Pick up the post about the phrase "living high on the hog" after its last sentence and keep writing it.

>> Begin SELECTED PASSAGE

Idiom: living high on the hog; eating too high up on the hog (antedating 1919 November 28)

George Thompson george.thompson at NYU.EDU
Thu Sep 8 22:56:31 UTC 2011


VS writes:
The problem with tracking down explanations of old phrases is that there
are always alternatives. For example, there are competing theories for "to
go
whole hog".  ***
The third, however, which is not fully spelled out, is the one that may
be relevant here.
"Hog" (see hog n.1 11.a. and b.) is a shilling (or a dime, if 11.b.
is accurate). If this is the original sense of "hog" in "living high on
the hog", then the phrase is far more ironic than the "eating high [up]
on/off the hog" might suggest.

     It seems that the earliest form of this expression is

"*Go /the/ Whole Hog*"  This is a slang phrase in Kentucky, or some of the
western states. . . .

New-York Evening Post, October 22, 1828, p. 2, col. 1

HDAS: 1828, citing OED2, a different passage; Whiting, EAPPS: 1830; Taylor &
Whiting: 1836

So, if a "hog" is a coin, then "go the whole hog" = "bet all the money"

>> End SELECTED PASSAGE
>> Begin RAW DATA

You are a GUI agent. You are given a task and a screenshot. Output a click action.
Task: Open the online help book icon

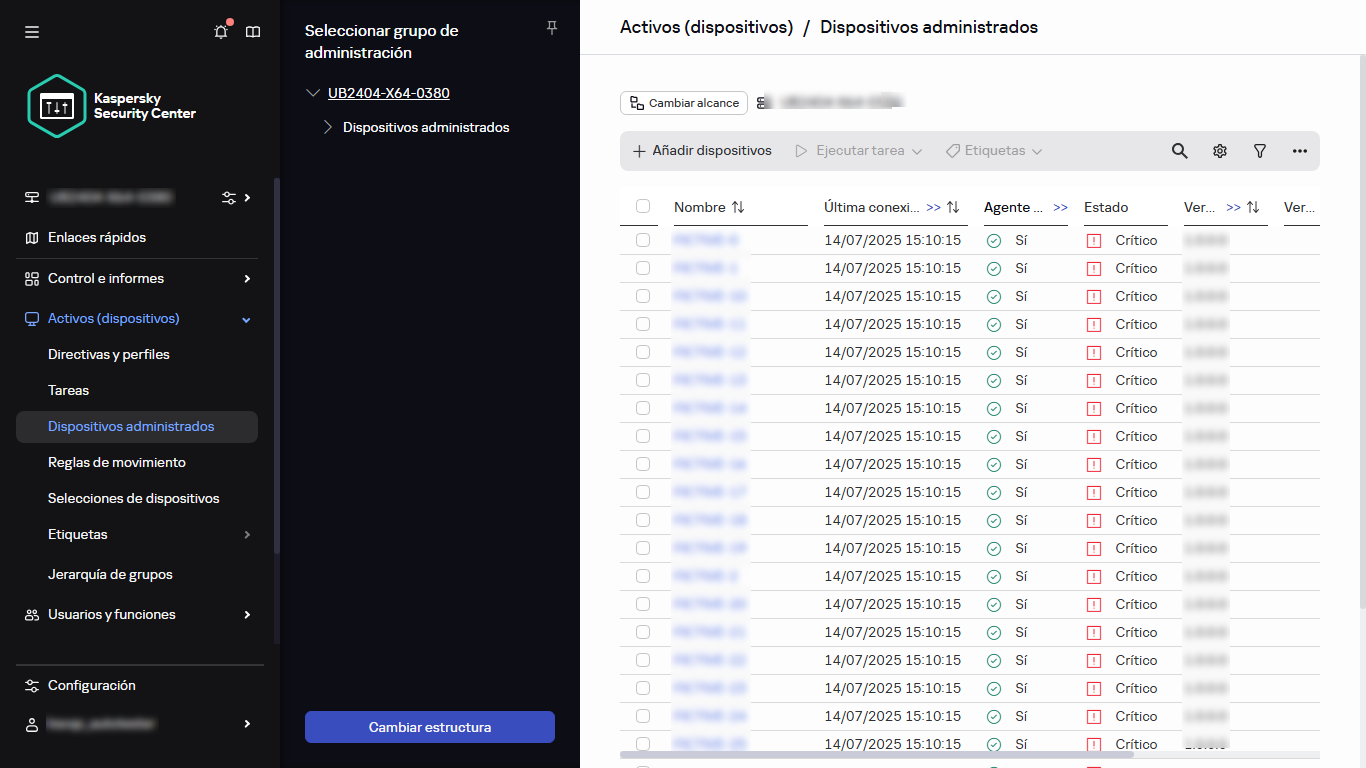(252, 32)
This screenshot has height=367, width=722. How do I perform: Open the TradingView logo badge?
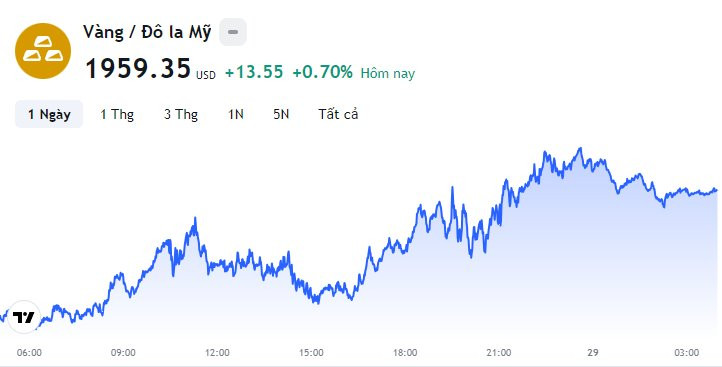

>> End RAW DATA

RESULT OF THIS EXERCISE:
makes sense.  But early users of the expression seem to have taken the "hog"
to be the animal:

"I'm flambergasted! if that ain't what I call *goin the whole cretur*, he'd
go to Congress from old Kentuck as easy as I could put a gin sling under my
jacket."

[William A. Caruthers.]  *The Kentuckian in New-York, or, the Adventures of
Three Southerns*.  By a Virginian.  2 vols.  N. Y.: Harpers, 1834.  vol. 1,
p. 188

HDAS: (this passage)


And I think I have seen "go the entire animal" in newspapers of this era,
but haven't made a note of where.


GAT





On Mon, Sep 5, 2011 at 9:50 AM, Garson O'Toole <adsgarsonotoole at gmail.com>wrote:

> At a dinner party last night I was asked about the expression "living
> high on the hog." The OED has this phrase listed under the entry for
> hog with a first citation dated 1940:
>
> hog, n.1,
> Phrases 8. orig. and chiefly U.S. to live (also eat) high off (also
> on) the hog : to live in an extravagant or luxurious style. Hence: to
> live (also eat) low off (also on) the hog (and variants).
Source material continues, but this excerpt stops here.